Krzysztof Oledzki wrote:
> On Mon, 2 Jul 2007, Patrick McHardy wrote:
> 
>> We should really document that with window tracking and NAT you
>> must drop INVALID packets to avoid them getting delivered locally
>> and causing a RST.
> 
> 
> Indeed. There should be a big, fat warning about dropping in INPUT (and
> probably FORWARD). The question is where: Kconfig (NAT)? man iptables?
> both? ;)


The manpage I guess. Kconfig is not really the place for this IMO.

>>> make no more RSTs, only retransmisions from the 216.34.143.7. And yes, I
>>> have a patched kernel so I'm able to filter packets in a PREROUTING
>>> chain.
>>
>>
>> Dropping works without any patches.
> 
> 
> Yes, in INPUT. I discovered that such packets goes to INPUT shortly
> after I had written this mail. Before that I had put this in PREROUTING,
> which is not possible by default.


You can drop in PREROUTING/mangle for example. In the filter table
its not possible of course since there is no PREROUTING chain :)
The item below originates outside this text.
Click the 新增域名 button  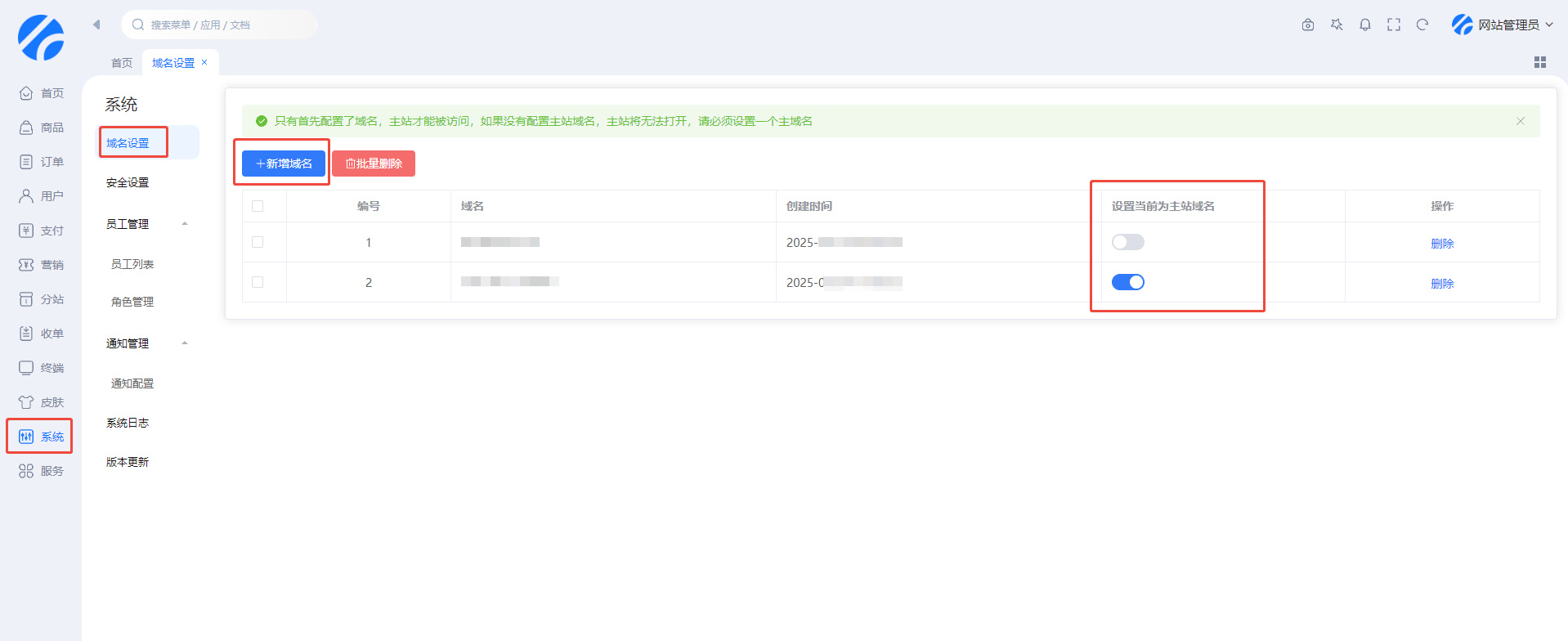pyautogui.click(x=284, y=164)
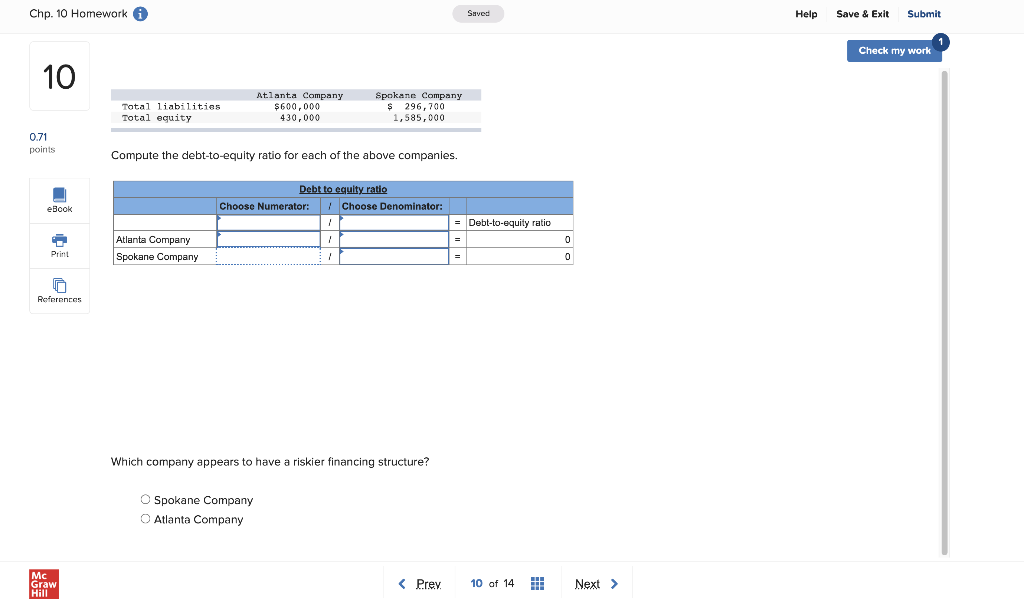The image size is (1024, 605).
Task: Submit the homework assignment
Action: click(x=923, y=13)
Re: Problem accessing https://my.procurve.com/profile/index.aspx (ACK is over the upper bound)

[Krzysztof Oledzki]

[-- Attachment #1: Type: TEXT/PLAIN, Size: 1310 bytes --]
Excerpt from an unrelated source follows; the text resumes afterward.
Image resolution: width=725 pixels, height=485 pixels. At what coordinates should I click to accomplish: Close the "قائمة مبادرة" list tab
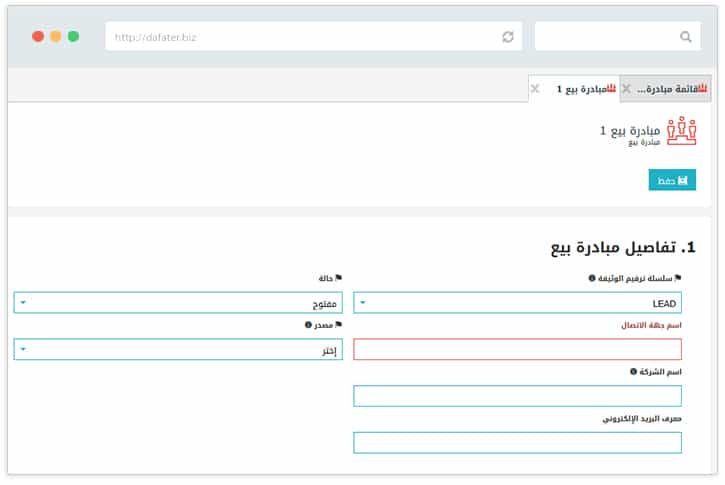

On Mon, 2 Jul 2007, Patrick McHardy wrote:

> Krzysztof Oledzki wrote:
>> On Mon, 2 Jul 2007, Patrick McHardy wrote:
>>
>>> We should really document that with window tracking and NAT you
>>> must drop INVALID packets to avoid them getting delivered locally
>>> and causing a RST.
>>
>>
>> Indeed. There should be a big, fat warning about dropping in INPUT (and
>> probably FORWARD). The question is where: Kconfig (NAT)? man iptables?
>> both? ;)
>
>
> The manpage I guess. Kconfig is not really the place for this IMO.
OK.

>>>> make no more RSTs, only retransmisions from the 216.34.143.7. And yes, I
>>>> have a patched kernel so I'm able to filter packets in a PREROUTING
>>>> chain.
>>>
>>>
>>> Dropping works without any patches.
>>
>>
>> Yes, in INPUT. I discovered that such packets goes to INPUT shortly
>> after I had written this mail. Before that I had put this in PREROUTING,
>> which is not possible by default.
>
>
> You can drop in PREROUTING/mangle for example. In the filter table
> its not possible of course since there is no PREROUTING chain :)

Indeed, but I found dropping in filter more useful. That's why I mention 
about my patched kernel. BTW: is there any reason why it is not available 
by default?

Best regards,

 			Krzysztof Olędzki

Re: Problem accessing https://my.procurve.com/profile/index.aspx (ACK is over the upper bound)

[Patrick McHardy]

Krzysztof Oledzki wrote:
>>
>> You can drop in PREROUTING/mangle for example. In the filter table
>> its not possible of course since there is no PREROUTING chain :)
> 
> 
> Indeed, but I found dropping in filter more useful. That's why I mention
> about my patched kernel. BTW: is there any reason why it is not
> available by default?


You mean PREROUTING/filter? Mainly performance, new hooks are expensive.